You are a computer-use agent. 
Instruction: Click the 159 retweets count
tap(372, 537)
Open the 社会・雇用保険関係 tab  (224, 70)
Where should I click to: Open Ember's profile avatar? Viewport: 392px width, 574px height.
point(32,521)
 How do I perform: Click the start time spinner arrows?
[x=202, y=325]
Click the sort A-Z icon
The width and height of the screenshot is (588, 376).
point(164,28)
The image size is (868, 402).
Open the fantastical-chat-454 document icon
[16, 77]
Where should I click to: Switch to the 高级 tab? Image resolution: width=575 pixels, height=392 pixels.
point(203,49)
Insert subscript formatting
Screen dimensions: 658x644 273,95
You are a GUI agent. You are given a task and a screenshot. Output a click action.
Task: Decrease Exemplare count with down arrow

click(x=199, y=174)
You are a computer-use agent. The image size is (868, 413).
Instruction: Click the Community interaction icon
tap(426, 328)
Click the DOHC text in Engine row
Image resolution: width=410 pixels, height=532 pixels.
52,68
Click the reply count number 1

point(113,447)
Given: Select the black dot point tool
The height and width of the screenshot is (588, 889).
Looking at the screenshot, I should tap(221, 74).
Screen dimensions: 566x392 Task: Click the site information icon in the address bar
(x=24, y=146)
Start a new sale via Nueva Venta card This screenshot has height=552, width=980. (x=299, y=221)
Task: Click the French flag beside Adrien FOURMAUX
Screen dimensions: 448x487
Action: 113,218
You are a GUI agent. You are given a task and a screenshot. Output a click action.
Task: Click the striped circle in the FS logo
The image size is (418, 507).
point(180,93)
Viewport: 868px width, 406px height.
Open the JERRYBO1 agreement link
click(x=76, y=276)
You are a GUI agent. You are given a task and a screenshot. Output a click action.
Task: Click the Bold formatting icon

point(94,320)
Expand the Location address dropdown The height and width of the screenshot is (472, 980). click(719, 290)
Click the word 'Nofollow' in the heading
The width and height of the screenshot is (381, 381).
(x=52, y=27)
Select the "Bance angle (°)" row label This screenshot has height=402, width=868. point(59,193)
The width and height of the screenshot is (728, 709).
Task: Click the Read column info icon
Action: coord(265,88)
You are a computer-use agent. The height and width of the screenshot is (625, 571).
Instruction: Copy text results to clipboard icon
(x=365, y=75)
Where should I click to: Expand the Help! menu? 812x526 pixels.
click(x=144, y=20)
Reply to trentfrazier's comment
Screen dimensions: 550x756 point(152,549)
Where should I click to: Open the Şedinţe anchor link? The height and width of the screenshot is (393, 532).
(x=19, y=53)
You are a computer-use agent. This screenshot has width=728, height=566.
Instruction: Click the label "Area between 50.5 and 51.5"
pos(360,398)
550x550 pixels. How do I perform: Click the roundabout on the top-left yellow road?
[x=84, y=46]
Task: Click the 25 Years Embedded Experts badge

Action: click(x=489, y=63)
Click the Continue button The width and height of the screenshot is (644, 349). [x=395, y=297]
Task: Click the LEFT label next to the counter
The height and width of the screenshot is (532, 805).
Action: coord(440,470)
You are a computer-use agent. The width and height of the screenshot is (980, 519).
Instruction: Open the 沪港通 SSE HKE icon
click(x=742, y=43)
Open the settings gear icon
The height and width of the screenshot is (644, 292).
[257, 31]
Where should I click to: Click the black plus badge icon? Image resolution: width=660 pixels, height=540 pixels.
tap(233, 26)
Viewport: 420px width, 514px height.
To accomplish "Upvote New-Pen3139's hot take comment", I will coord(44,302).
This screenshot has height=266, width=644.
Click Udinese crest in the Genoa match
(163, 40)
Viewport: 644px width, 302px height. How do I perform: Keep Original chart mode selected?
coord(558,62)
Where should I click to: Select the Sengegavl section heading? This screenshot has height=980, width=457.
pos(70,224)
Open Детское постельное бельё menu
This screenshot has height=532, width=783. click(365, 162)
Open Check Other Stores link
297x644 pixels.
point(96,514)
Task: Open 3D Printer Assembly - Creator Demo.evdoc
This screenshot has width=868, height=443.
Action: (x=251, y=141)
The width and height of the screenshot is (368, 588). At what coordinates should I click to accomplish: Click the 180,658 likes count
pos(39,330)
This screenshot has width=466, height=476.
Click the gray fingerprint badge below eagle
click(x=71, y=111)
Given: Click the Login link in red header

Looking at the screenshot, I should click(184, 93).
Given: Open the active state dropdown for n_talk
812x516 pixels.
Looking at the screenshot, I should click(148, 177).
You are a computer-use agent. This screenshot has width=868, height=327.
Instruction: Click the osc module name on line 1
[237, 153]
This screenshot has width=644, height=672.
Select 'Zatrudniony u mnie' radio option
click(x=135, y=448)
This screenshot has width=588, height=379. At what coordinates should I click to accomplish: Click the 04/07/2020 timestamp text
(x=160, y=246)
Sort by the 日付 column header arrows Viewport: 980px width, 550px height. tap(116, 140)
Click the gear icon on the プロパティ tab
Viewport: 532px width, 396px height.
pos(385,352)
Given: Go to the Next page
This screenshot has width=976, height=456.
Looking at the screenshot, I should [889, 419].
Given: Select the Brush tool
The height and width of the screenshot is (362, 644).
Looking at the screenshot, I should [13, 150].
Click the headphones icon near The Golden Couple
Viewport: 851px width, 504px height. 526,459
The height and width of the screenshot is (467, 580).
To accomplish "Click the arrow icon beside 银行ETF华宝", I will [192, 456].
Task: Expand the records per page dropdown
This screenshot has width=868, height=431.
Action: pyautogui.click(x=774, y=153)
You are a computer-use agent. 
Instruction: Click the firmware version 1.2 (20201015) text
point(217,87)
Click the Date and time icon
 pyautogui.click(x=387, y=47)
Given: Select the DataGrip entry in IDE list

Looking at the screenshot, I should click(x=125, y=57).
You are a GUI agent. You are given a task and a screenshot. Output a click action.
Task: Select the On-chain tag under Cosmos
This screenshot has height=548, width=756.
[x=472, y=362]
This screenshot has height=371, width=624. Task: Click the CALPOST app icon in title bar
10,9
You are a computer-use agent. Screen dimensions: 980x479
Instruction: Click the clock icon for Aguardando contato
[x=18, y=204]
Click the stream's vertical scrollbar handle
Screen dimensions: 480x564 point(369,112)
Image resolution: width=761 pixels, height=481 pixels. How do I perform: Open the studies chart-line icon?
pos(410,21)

WHAT YOU WILL DO = An exact copy of every entry above is required.

OUTPUT FOR THIS EXERCISE =
You are a computer-use agent. 
Instruction: Click the 159 retweets count
tap(372, 537)
Open the 社会・雇用保険関係 tab  (224, 70)
Where should I click to: Open Ember's profile avatar? Viewport: 392px width, 574px height.
point(32,521)
 How do I perform: Click the start time spinner arrows?
[x=202, y=325]
Click the sort A-Z icon
The width and height of the screenshot is (588, 376).
point(164,28)
The image size is (868, 402).
Open the fantastical-chat-454 document icon
[16, 77]
Where should I click to: Switch to the 高级 tab? Image resolution: width=575 pixels, height=392 pixels.
point(203,49)
Insert subscript formatting
Screen dimensions: 658x644 273,95
You are a GUI agent. You are given a task and a screenshot. Output a click action.
Task: Decrease Exemplare count with down arrow

click(x=199, y=174)
You are a computer-use agent. The image size is (868, 413).
Instruction: Click the Community interaction icon
tap(426, 328)
Click the DOHC text in Engine row
Image resolution: width=410 pixels, height=532 pixels.
52,68
Click the reply count number 1

point(113,447)
Given: Select the black dot point tool
The height and width of the screenshot is (588, 889).
Looking at the screenshot, I should tap(221, 74).
Screen dimensions: 566x392 Task: Click the site information icon in the address bar
(x=24, y=146)
Start a new sale via Nueva Venta card This screenshot has height=552, width=980. (x=299, y=221)
Task: Click the French flag beside Adrien FOURMAUX
Screen dimensions: 448x487
Action: 113,218
You are a GUI agent. You are given a task and a screenshot. Output a click action.
Task: Click the striped circle in the FS logo
The image size is (418, 507).
point(180,93)
Viewport: 868px width, 406px height.
Open the JERRYBO1 agreement link
click(x=76, y=276)
You are a GUI agent. You are given a task and a screenshot. Output a click action.
Task: Click the Bold formatting icon

point(94,320)
Expand the Location address dropdown The height and width of the screenshot is (472, 980). click(719, 290)
Click the word 'Nofollow' in the heading
The width and height of the screenshot is (381, 381).
(x=52, y=27)
Select the "Bance angle (°)" row label This screenshot has height=402, width=868. point(59,193)
The width and height of the screenshot is (728, 709).
Task: Click the Read column info icon
Action: coord(265,88)
You are a computer-use agent. The height and width of the screenshot is (625, 571).
Instruction: Copy text results to clipboard icon
(x=365, y=75)
Where should I click to: Expand the Help! menu? 812x526 pixels.
click(x=144, y=20)
Reply to trentfrazier's comment
Screen dimensions: 550x756 point(152,549)
Where should I click to: Open the Şedinţe anchor link? The height and width of the screenshot is (393, 532).
(x=19, y=53)
You are a computer-use agent. This screenshot has width=728, height=566.
Instruction: Click the label "Area between 50.5 and 51.5"
pos(360,398)
550x550 pixels. How do I perform: Click the roundabout on the top-left yellow road?
[x=84, y=46]
Task: Click the 25 Years Embedded Experts badge

Action: click(x=489, y=63)
Click the Continue button The width and height of the screenshot is (644, 349). [x=395, y=297]
Task: Click the LEFT label next to the counter
The height and width of the screenshot is (532, 805).
Action: coord(440,470)
You are a computer-use agent. The width and height of the screenshot is (980, 519).
Instruction: Open the 沪港通 SSE HKE icon
click(x=742, y=43)
Open the settings gear icon
The height and width of the screenshot is (644, 292).
[257, 31]
Where should I click to: Click the black plus badge icon? Image resolution: width=660 pixels, height=540 pixels.
tap(233, 26)
Viewport: 420px width, 514px height.
To accomplish "Upvote New-Pen3139's hot take comment", I will coord(44,302).
This screenshot has height=266, width=644.
Click Udinese crest in the Genoa match
(163, 40)
Viewport: 644px width, 302px height. How do I perform: Keep Original chart mode selected?
coord(558,62)
Where should I click to: Select the Sengegavl section heading? This screenshot has height=980, width=457.
pos(70,224)
Open Детское постельное бельё menu
This screenshot has height=532, width=783. click(365, 162)
Open Check Other Stores link
297x644 pixels.
point(96,514)
Task: Open 3D Printer Assembly - Creator Demo.evdoc
This screenshot has width=868, height=443.
Action: (x=251, y=141)
The width and height of the screenshot is (368, 588). At what coordinates should I click to accomplish: Click the 180,658 likes count
pos(39,330)
This screenshot has width=466, height=476.
Click the gray fingerprint badge below eagle
click(x=71, y=111)
Given: Click the Login link in red header

Looking at the screenshot, I should click(184, 93).
Given: Open the active state dropdown for n_talk
812x516 pixels.
Looking at the screenshot, I should click(148, 177).
You are a computer-use agent. This screenshot has width=868, height=327.
Instruction: Click the osc module name on line 1
[237, 153]
This screenshot has width=644, height=672.
Select 'Zatrudniony u mnie' radio option
click(x=135, y=448)
This screenshot has width=588, height=379. At what coordinates should I click to accomplish: Click the 04/07/2020 timestamp text
(x=160, y=246)
Sort by the 日付 column header arrows Viewport: 980px width, 550px height. tap(116, 140)
Click the gear icon on the プロパティ tab
Viewport: 532px width, 396px height.
pos(385,352)
Given: Go to the Next page
This screenshot has width=976, height=456.
Looking at the screenshot, I should [889, 419].
Given: Select the Brush tool
The height and width of the screenshot is (362, 644).
Looking at the screenshot, I should [13, 150].
Click the headphones icon near The Golden Couple
Viewport: 851px width, 504px height. 526,459
The height and width of the screenshot is (467, 580).
To accomplish "Click the arrow icon beside 银行ETF华宝", I will [192, 456].
Task: Expand the records per page dropdown
This screenshot has width=868, height=431.
Action: pyautogui.click(x=774, y=153)
You are a computer-use agent. 
Instruction: Click the firmware version 1.2 (20201015) text
point(217,87)
Click the Date and time icon
 pyautogui.click(x=387, y=47)
Given: Select the DataGrip entry in IDE list

Looking at the screenshot, I should click(x=125, y=57).
You are a GUI agent. You are given a task and a screenshot. Output a click action.
Task: Select the On-chain tag under Cosmos
This screenshot has height=548, width=756.
[x=472, y=362]
This screenshot has height=371, width=624. Task: Click the CALPOST app icon in title bar
10,9
You are a computer-use agent. Screen dimensions: 980x479
Instruction: Click the clock icon for Aguardando contato
[x=18, y=204]
Click the stream's vertical scrollbar handle
Screen dimensions: 480x564 point(369,112)
Image resolution: width=761 pixels, height=481 pixels. How do I perform: Open the studies chart-line icon?
pos(410,21)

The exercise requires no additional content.